With the race to net zero speeding up, Szczecinski said it’s clear that water treatment processes must achieve as many gains on efficiency as possible – that we need to give sustainability everything we’ve got – and her analysis of bromophenols helps to do just that.

“Bromophenols are compounds that cause an unpleasant taste when present at certain levels in drinking water. They taste like plastic. And that definitely needs to be addressed,” she said.

“The bromophenols are not present in distributed drinking water. Rather, they sometimes form when drinking water containing bromide comes into contact with particular plastic materials in the customer’s premises.

"Limiting the bromide in desalinated seawater to a very low level is one way this issue has been managed. My research was essentially exploring the possibility of increasing that bromide level without impacting on the water quality delivered to customers.”

Szczecinski said that her research looked at how bromophenol formation changes if the bromide level is increased, and the results showed that there was no significant difference if the bromide level was increased by a factor of two.

“It doesn’t sound like a very big deal, but by allowing for a slight increase in bromide levels in the desalinated water, it can save a huge amount of energy, by reducing the amount of reverse osmosis treatment required,” she said.

“I hope this finding contributes to finding long-term efficiencies when it comes to producing desalinated water.”

What’s next?

Szczecinski said that while her honours project is now over, she is definitely interested in the possibility of pursuing further study or employment in the water community.

“Right now I am working as a research assistant in a completely different area, but water is always in the back of my mind. It’s definitely something I still have a very strong interest in,” she said.

“There’s a lot going on in terms of emerging contaminants in water. I’m interested in the work that needs to go into profiling and characterising some of these emerging contaminants that are of particular concern. I’m interested in helping to track toxicity for these emerging issues.”

Aside from having an ongoing interest in water, Szczecinski said participating in the Student Water Prize has also introduced her to the water community itself, and given her a taste for what a career in water might be like.
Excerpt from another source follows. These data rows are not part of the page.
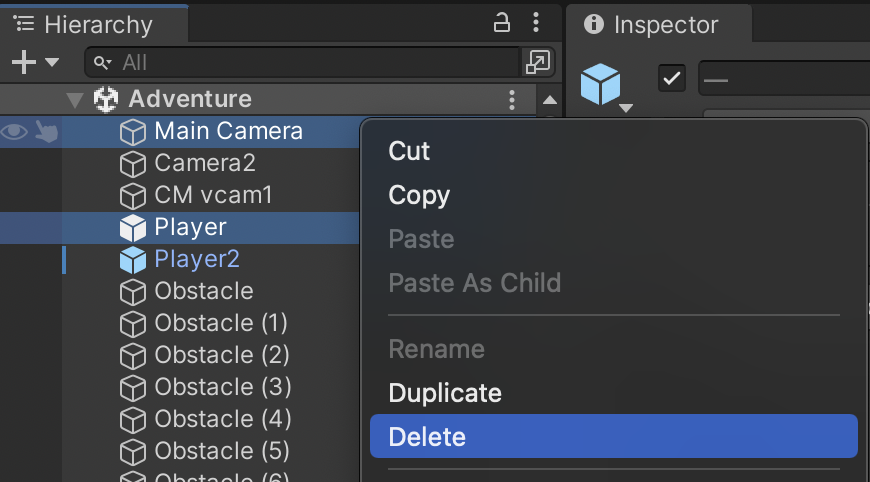Open Adventure scene options menu
Image resolution: width=870 pixels, height=482 pixels.
pos(512,99)
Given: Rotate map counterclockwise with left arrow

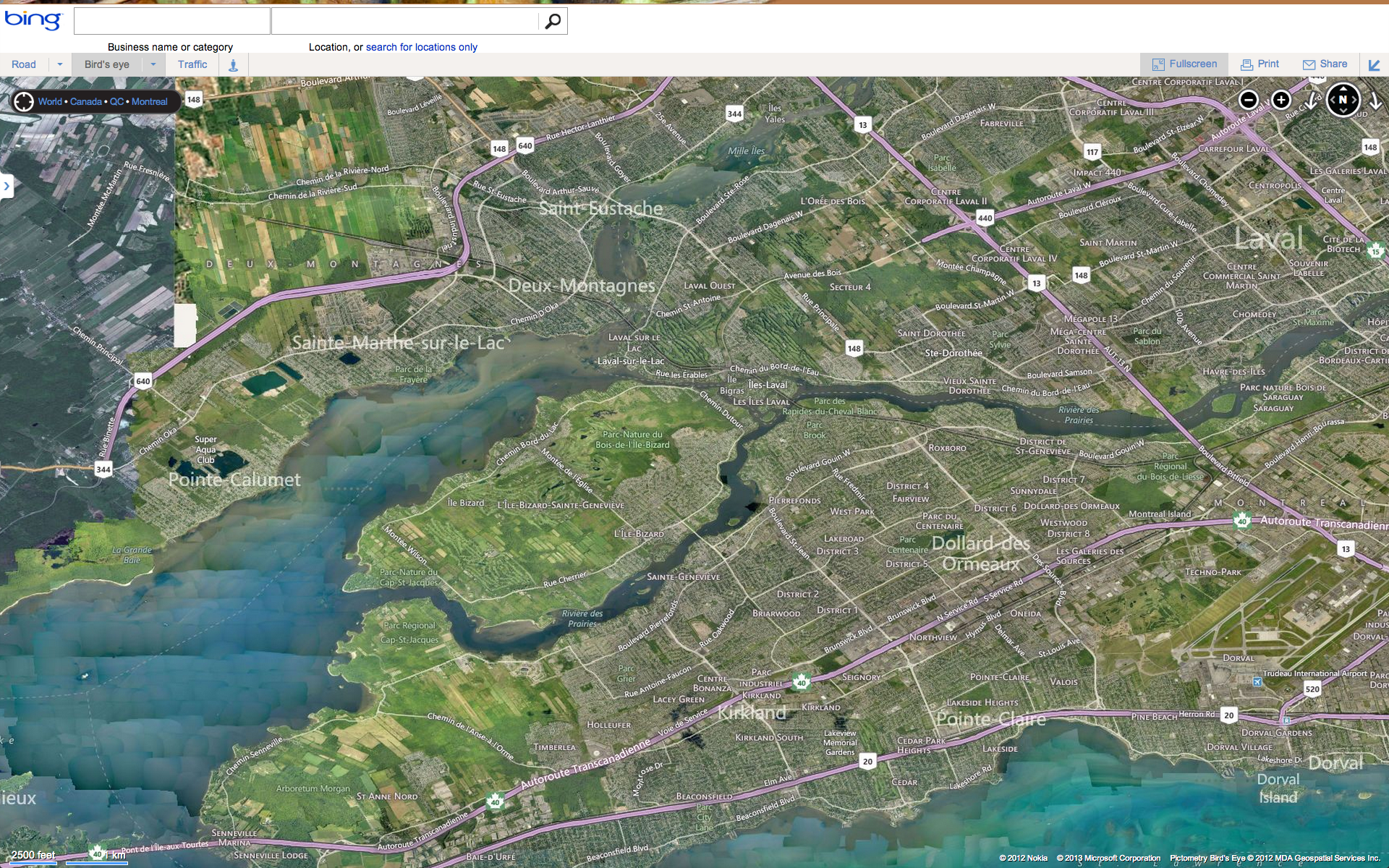Looking at the screenshot, I should click(x=1312, y=101).
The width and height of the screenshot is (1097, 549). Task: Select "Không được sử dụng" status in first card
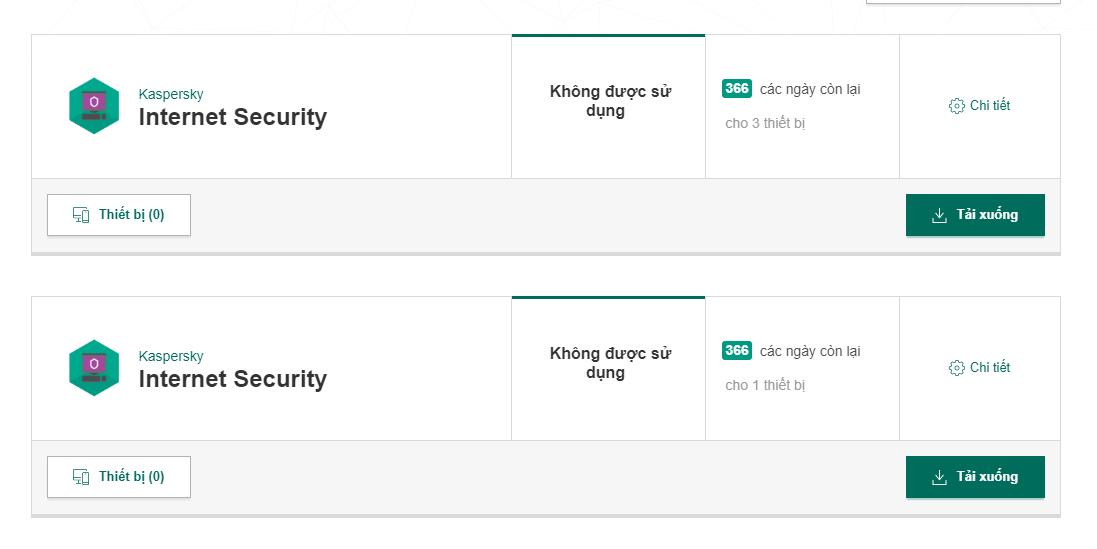[x=609, y=101]
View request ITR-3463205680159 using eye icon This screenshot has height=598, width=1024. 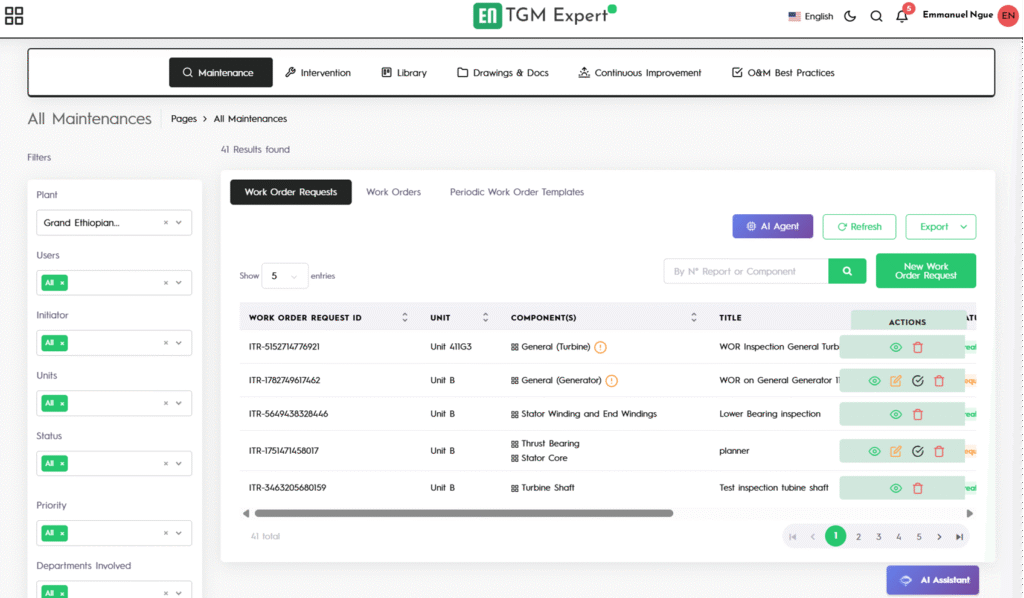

“Water is a great industry full of great people. I didn't know anyone when I first started my research. By the end of my Student Water Prize journey, I had got to know so many people who have all been so friendly, welcoming and helpful,” she said.

“It was actually one of the first things my supervisor, Professor Cynthia Joll, told me about the water sector. She mentioned to me that everyone in the water industry is very welcoming. And it’s true. Everyone has been so supportive and kind.”

But, aside from making a bunch of new friends, Szczecinski said she also found the dedication to improvement and change in the water sector very refreshing.

“It’s an essential industry that makes a real difference. The dedication to improvement I’ve seen in the water sector can be quite rare.

“My journey into the water sector has been really great, and I’d recommend it to any other young people deciding on a career path. There will always be lots of important and rewarding work to do here.

“It’s a great place to go if you want to help make change.”